Scientia Professor Matthew England FAA FRSN, from UNSW’s Climate Change Research Centre, has won the Royal Society’s 2019 James Cook Medal. He is recognised as a world-leading expert on how the world’s oceans control regional and global climate on time scales from seasons to millennia.
One of the Royal Society’s most prestigious awards, the James Cook Medal was established in 1947 and is awarded periodically for outstanding contributions to science and human welfare in and for the Southern Hemisphere.
Professor England’s research spans physical oceanography and climate dynamics. He has written seminal papers on Southern Ocean water-mass formation, Antarctic ocean-atmosphere-ice interactions, climate modes of variability and ocean ventilation processes. In 2019, he was named a 'highly cited researcher' by Clarivate Analytics.
The 2019 James Cook Medal recognises Professor England’s sustained track record of outstanding research and discovery in areas that impact human welfare, both in Australia and across the Southern Hemisphere. His research has led to improved predictions of rainfall and climate variability, discoveries of the oceanic drivers of severe drought and flooding rains, and quantification of the impacts of climate change and the fate of ocean pollution.

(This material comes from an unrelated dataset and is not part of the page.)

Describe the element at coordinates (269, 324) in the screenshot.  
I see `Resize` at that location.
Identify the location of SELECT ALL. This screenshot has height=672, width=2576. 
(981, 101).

“This is a tremendous honour – the Royal Society of NSW is one of the oldest learned societies in the world and I’m delighted to receive the Society’s James Cook Medal this year,” Professor England says. “The past recipients are all legends of Australian science and I’m humbled to be added to the honour roll.
“Winning this award wouldn’t be possible without the tremendous work of my team at UNSW. I have the privilege of working with a group of outstanding PhD candidates and early career scientists. As a team, we get to do science I couldn’t imagine undertaking as a lone researcher. This award goes out to them as well.”
This year marks the third time in a row that UNSW Sydney researchers have won Walter Burfitt Prize. Scientia Professor Justin Gooding from the School of Chemistry was awarded the prize in 2016 and Scientia Professor Michelle Simmons, Director of the Centre of Excellence for Quantum Computation and Communication Technology, won in 2013.